We aimed to develop and evaluate a biologically informed framework for selecting valid genetic instruments for dietary exposures, based on genes encoding taste and olfactory receptors that mediate chemosensory inputs and shape food preferences and dietary behaviour.
Methods
We prioritised 1,214 nonsynonymous variants in 30 taste and 295 olfactory receptor genes with minor allele frequency ≥1%.
Associations with 140 food-liking traits were tested in UK Biobank participants aged 37 to 73 years.
Candidate variants were evaluated using a multi-stage filtering pipeline designed to improve instrument validity.
This included replication in an independent younger cohort (Avon Longitudinal Study of Parents and Children, age 25), concordance between food liking and intake, exclusion of associations with socioeconomic status, assessment of food specificity accounting for linkage disequilibrium and co-consumption patterns, and directionality testing to reduce reverse causation.

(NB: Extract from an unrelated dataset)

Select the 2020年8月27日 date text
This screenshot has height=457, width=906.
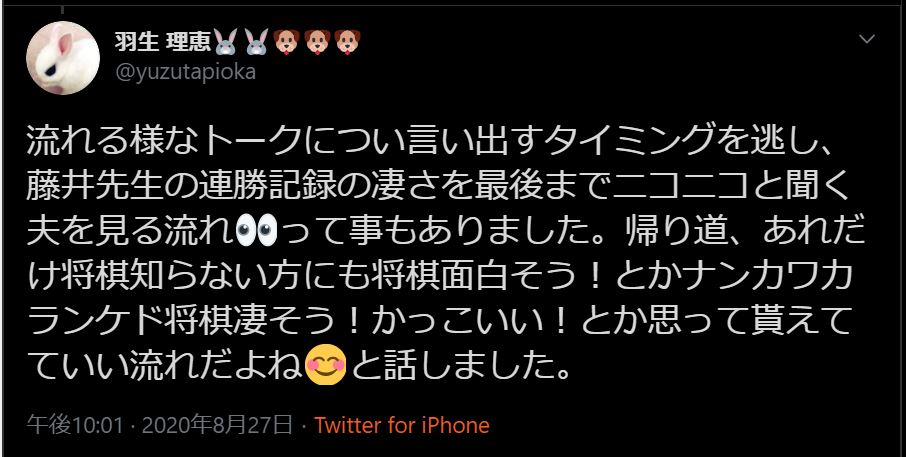(217, 426)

Retained variants were applied as instruments in MR analyses to assess cardiometabolic outcomes.
Results
We identified 268 nonsynonymous variants within 101 olfactory and 16 taste receptor genes associated with 96 food-liking traits.
The filtering process yielded 28 candidate instruments for 24 foods.
Among these, the instrument for onion liking uniquely satisfied all criteria for classification as high confidence.
To demonstrate clinical relevance, genetically proxied onion liking was associated with lower blood pressure and a reduced risk of type 2 diabetes in MR analyses, with no evidence of effects on body mass index, glycaemic traits, or serum lipid levels.
Conclusions
Guiding genetic instrument selection using chemosensory receptor genes provides a biologically informed strategy for dietary Mendelian randomization that reduces susceptibility to pleiotropy and reverse causation.
This framework enables more robust causal evaluation of diet–disease relationships and strengthens inference in nutritional epidemiology and public health research.